Février 1941, l’Angleterre capitule, l’Allemagne vient de conquérir le pays et par la même occasion signer une des plus grandes victoires de cette seconde guerre mondiale. Churchill est discrètement assassiné, le roi est enfermé dans une cellule et la famille royale restante a fuit le pays pour se réfugier en Nouvelle-Zélande. Le peuple se retrouve donc sous le joug de la force allemande, tentant de survivre comme il le peut entre résignation, acceptation et résistance. Novembre 1941, Archer, commissaire de Scotland Yard, est envoyé enquêté sur un meurtre facile aux premiers abords et qui pourtant va révéler des indices étranges aux yeux de l’enquêteur. Encore plus lorsqu’un membre proche de Himmler va venir superviser son enquête. Déjà, pour ceux qui souhaiteraient plus de renseignement, on est clairement ici dans le roman qui pose la question « Et si? ». Si vous vous attendez à une histoire étrange comme le proposait Le Maitre du Haut Château, alors vous risquez de ne pas vous y retrouver. Le but est clairement de proposer une histoire, une reconstitution d’une Angleterre qui se serait retrouvé sous le joug Allemand. Et je dois bien avouer que l’auteur réussit son pari dans l’ensemble, m’offrant un bon moment de lecture, le récit aurait pu être encore plus prenant si, selon moi, il n’était pas passé à côté d’un ou deux aspects qui m’ont laissé perplexe.

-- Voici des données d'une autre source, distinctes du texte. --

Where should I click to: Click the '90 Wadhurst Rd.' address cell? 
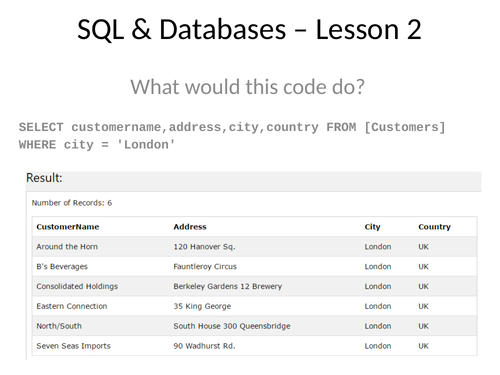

Déjà le gros point fort du roman vient justement de la reconstitution de cette Angleterre tombée, soumise, ayant à peine eu le temps de comprendre l’attaque éclair et qui est maintenant obligée d’obéir aux envahisseurs sans même avoir pu franchement se défendre. La paix est fragile, une résistance s’est mise en place et on découvre ainsi au fil des pages une grande variété de la population, qui tente de survivre du mieux qu’ils peuvent. C’est cette plongée dans le quotidien de ces gens, dans la façon dont ils survivent et ce qu’ils doivent traverser sous cette occupation. Entre rationnements, souffrances et arrestations en masse chacun d’entre eux se retrouve à faire des choix, que ce soit aussi bien dans la lutte que dans l’acceptation. C’est un peu le moteur du roman je trouve, de tenter de nous faire vivre ce qui aurait pu arriver (et ce qui est finalement arrivé en France) et pose ainsi la question au lecteur de savoir quel choix nous, on aurait pu faire. Il n’est jamais simple de prendre de telles décisions et je trouve que dans cette partie du roman, ce que propose l’auteur, sonne juste, principalement grâce au personnage d’Archer qui est obligé de travailler avec les Allemands. La scène de l’école est aussi pour moi le véritable point d’orgue de la vie sous l’occupation Allemande dans ce roman. Alors bien sûr il y en a toujours qui arrivent à s’en sortir, à s’enrichir et à vivre plus qu’honorablement à force de négociations, de magouilles et de courbettes, mais qui, même ici, sont loin d’être des personnes caricaturales voir manichéennes. On est véritablement happé par cet univers rude, difficile et sans pitié.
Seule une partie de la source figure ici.